The poem was written in July 1882. Therápia was a town near Yenikoÿ, where Haricleia Cavafy’s father had a house. She and five of her sons fled to safety with her family in Constantinople after the anti-European riots of 1882 in Alexandria; they stayed briefly in Therápia before moving to a small house in Cadíkoy that her father rented for them.
The manuscript is written in the hand of Cavafy’s brother John, who translated a number of the poet’s Greek poems; the subtitle indicates that this text is an English “transcription” of a poem that Cavafy had written in French. Cavafy occasionally used his mother’s maiden name, Photiades, as his middle name, instead of Petrou, a form of his father’s first name; hence the use of the initials “C. F. C.” here, where the letter “F,” in John’s transcription, stands for “Photiades.” Savidis suggests that the basis of this poem was the introductory poem “Fonction du Poète” (“The Poet’s Function”) in Victor Hugo’s collection
Les rayons et les
Ombres
(“Sunlight and Shadows,” 1840), which Cavafy owned; that poem exalts poetry as the “star that leads kings and shepherds to God!” The epigraph of this poem indicates that Cavafy wrote verse in French as well as English, although the original of this poem, “L’Ombre et les ombres,” written sometime before January 1883, has been lost.

== What you will do ==
**A.** According to the Cavafy note, in what month and year was the poem written?
**B.** How does the Cavafy note explain the use of the initials “C. F. C.”?
**C.** Print the Cavafy note from "The poem was" to "rented for them.", word for word.

== Given material ==
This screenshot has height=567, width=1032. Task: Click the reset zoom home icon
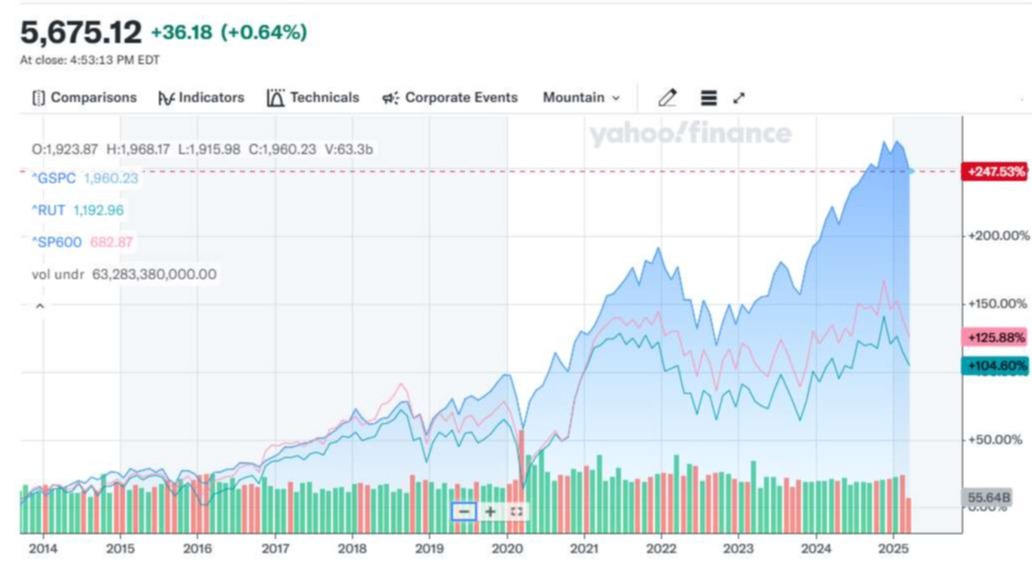516,511
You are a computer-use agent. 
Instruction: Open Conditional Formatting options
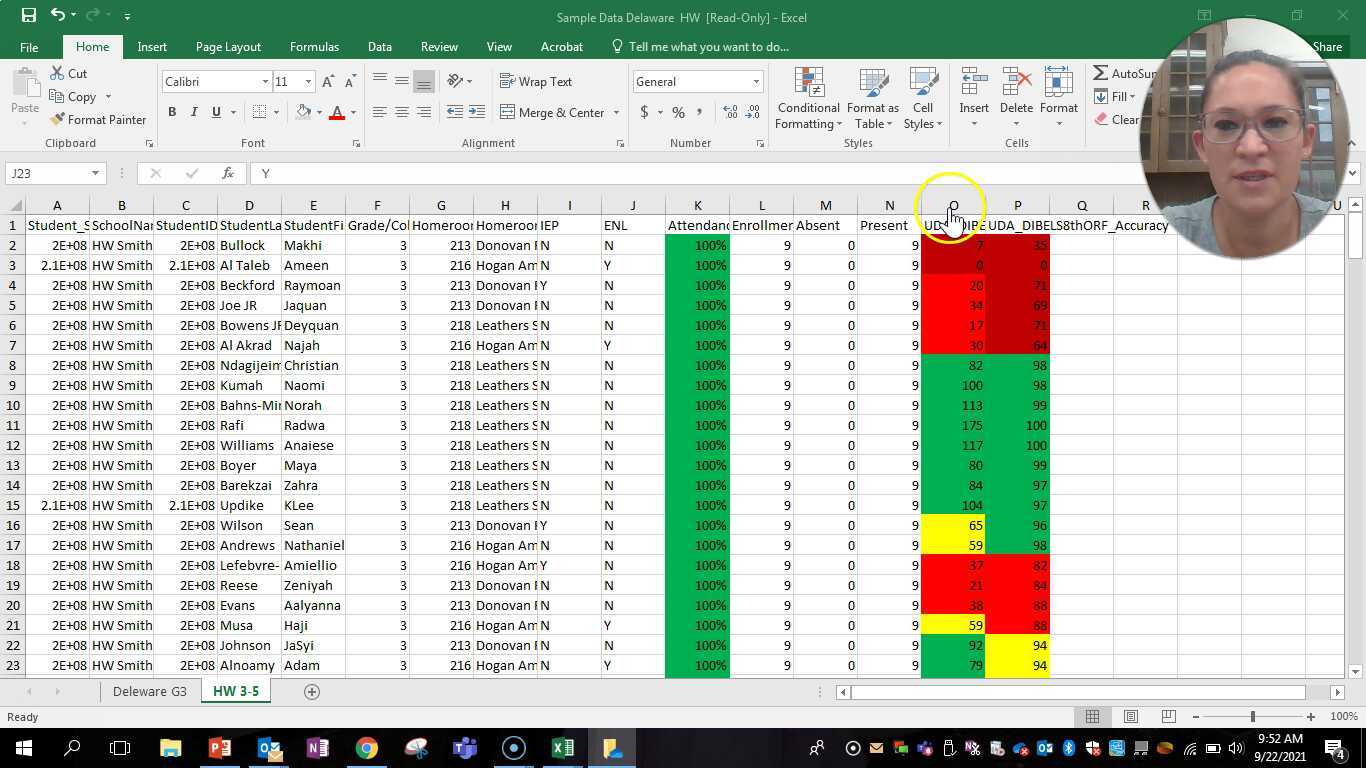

== Expected answers ==
**A.** July 1882.

**B.** Cavafy sometimes used his mother's maiden name, Photiades, as his middle name instead of Petrou, a form of his father's first name. So in John's transcription the “F” stands for “Photiades.”

**C.**
The poem was written in July 1882. Therápia was a town near Yenikoÿ, where Haricleia Cavafy’s father had a house. She and five of her sons fled to safety with her family in Constantinople after the anti-European riots of 1882 in Alexandria; they stayed briefly in Therápia before moving to a small house in Cadíkoy that her father rented for them.